§ **DATA SUPPLIED**:
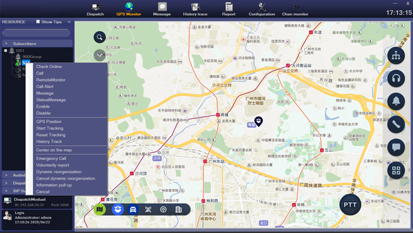Collapse the resource panel with arrow
413x233 pixels.
pos(69,22)
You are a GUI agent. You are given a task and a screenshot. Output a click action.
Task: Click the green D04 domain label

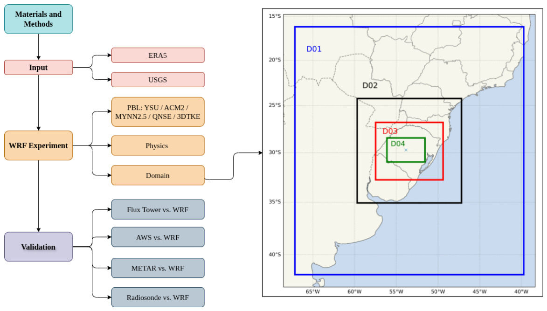[x=398, y=144]
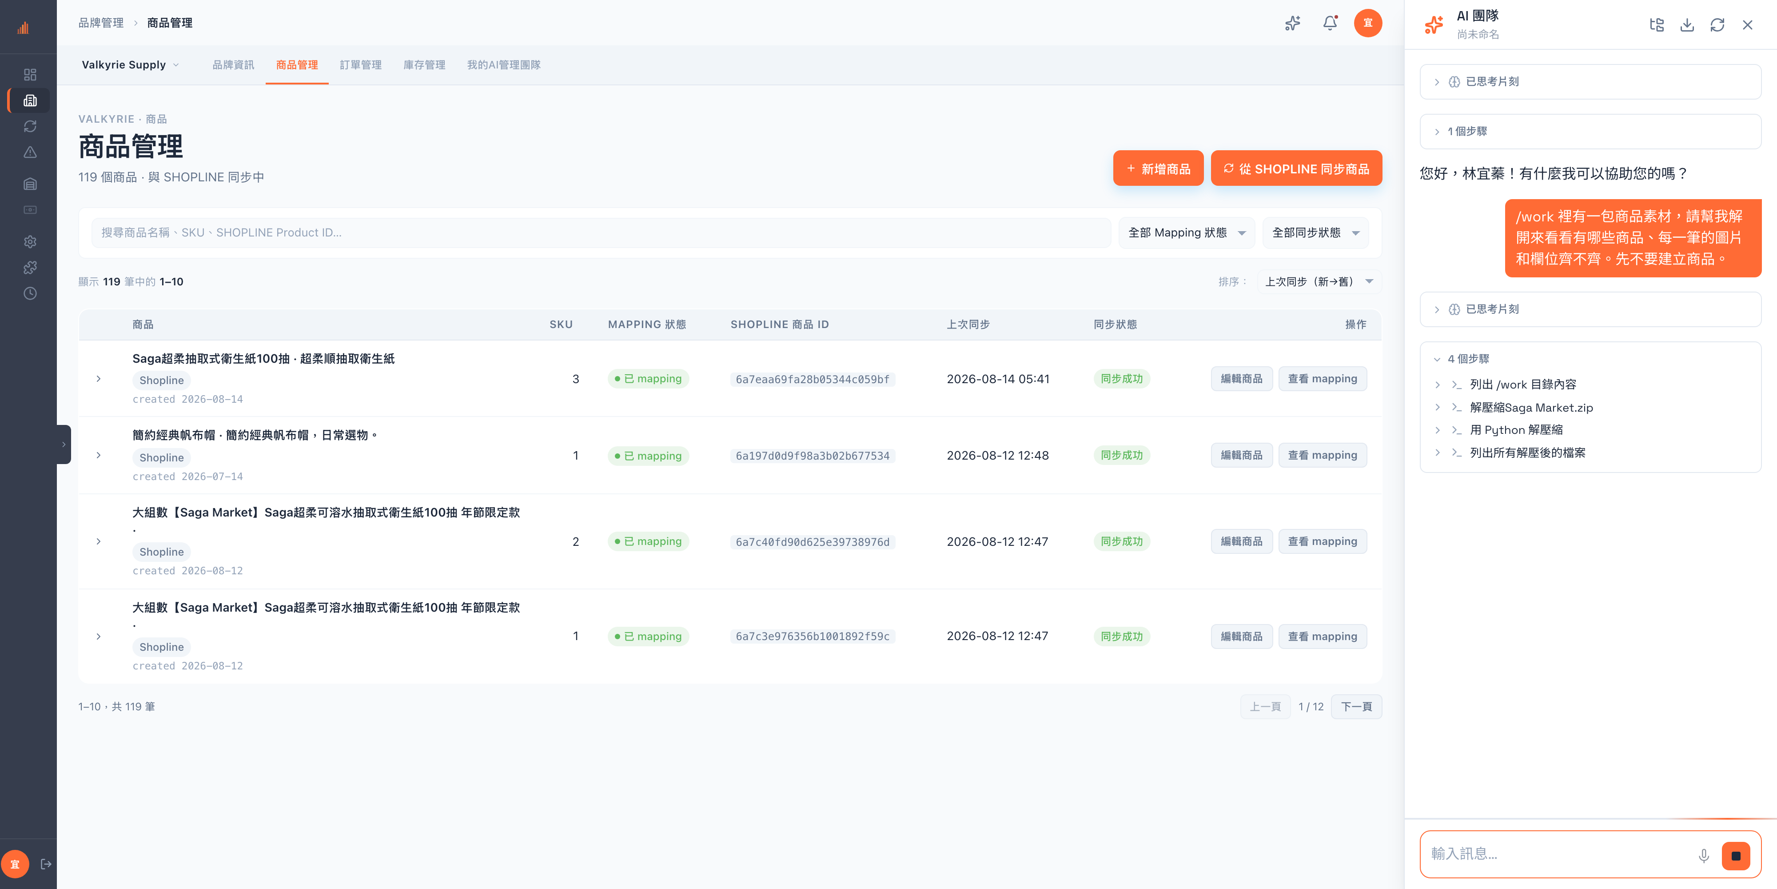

§ **BRIEF**: Each line from the one containing "You are a GUI" through the last line of the entries above should be duplicated exactly, both included; leave out pictures and add nothing.

§ **YOUR SOLUTION**:
You are a GUI agent. You are given a task and a screenshot. Output a click action.
Task: Click the green D04 domain label

[x=398, y=144]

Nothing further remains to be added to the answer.